Spicy Sweet and Sour Pomegranate Chicken + Rice
What You’ll Need:
- 1 lb boneless, skinless chicken breast 
- fresh limes for garnish 
- fresh pomegranate for garnish 
- Avocado and more cilantro for serving 
- olive oil 
- salt and pepper 
Rice:
- 4 cups cooked brown rice 
- juice of 2 limes 
- 1/2 cup fresh cilantro (chopped) 
- 1 orange belle pepper 
Sauce:
- 3 tbsp tamari or coconut aminos 
- 2 tbsp honey or maple syrup 
- 1/4 cup pomegranate juice 
- 3 tbsp chili garlic sauce 
- 1 tbsp rice vinegar 
- 1 tsp dried ginger 
- juice of 1 lime 
- 1 1/2 tsp peanut butter 
- 1 tsp arrowroot starch 
- 2 cloves fresh garlic, grated or minced 
How To:
- Cut the orange belle pepper into small squares 
- in a pan over medium heat, sauté the belle pepper in olive oil until soft 
- Add the cooked bell pepper to a bowl along with the cooked rice, lime juice and cilantro. Mix and set aside (keep warm) 
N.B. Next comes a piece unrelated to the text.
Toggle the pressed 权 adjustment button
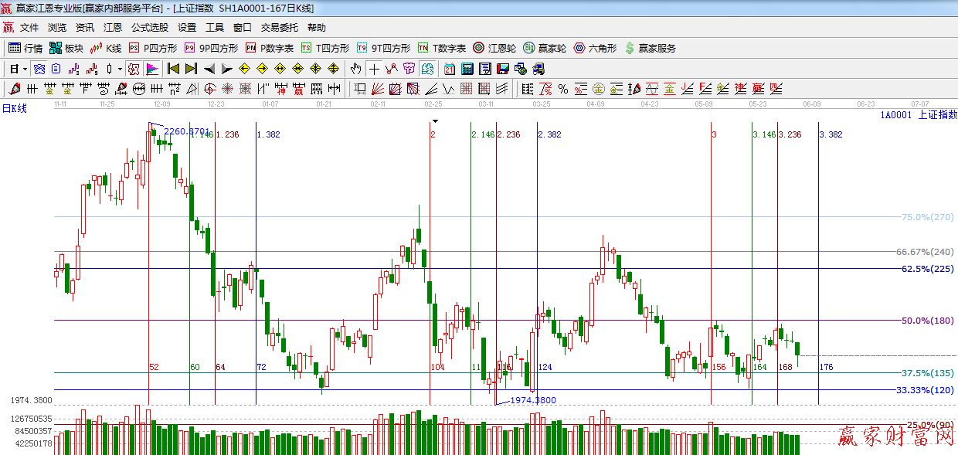The width and height of the screenshot is (958, 455). (134, 69)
- Season the chicken on both sides with salt and pepper 
- Sear in olive oil on both sides for 3-4 minutes each until fully cooed (internal temperature is 165ºF) 
- While the chicken is cooking, make the sauce. Add all ingredients to a small bowl and whisk to combine. 
- transfer the sauce mixture to a small pan over medium heat. Bring to a slow simmer, stirring occasionally. Do this until the sauce is thickened and heated through. 
- Coat the fully cooked chicken in the sauce and serve over the cilantro lime rice. Top with more cilantro and fresh lime wedges.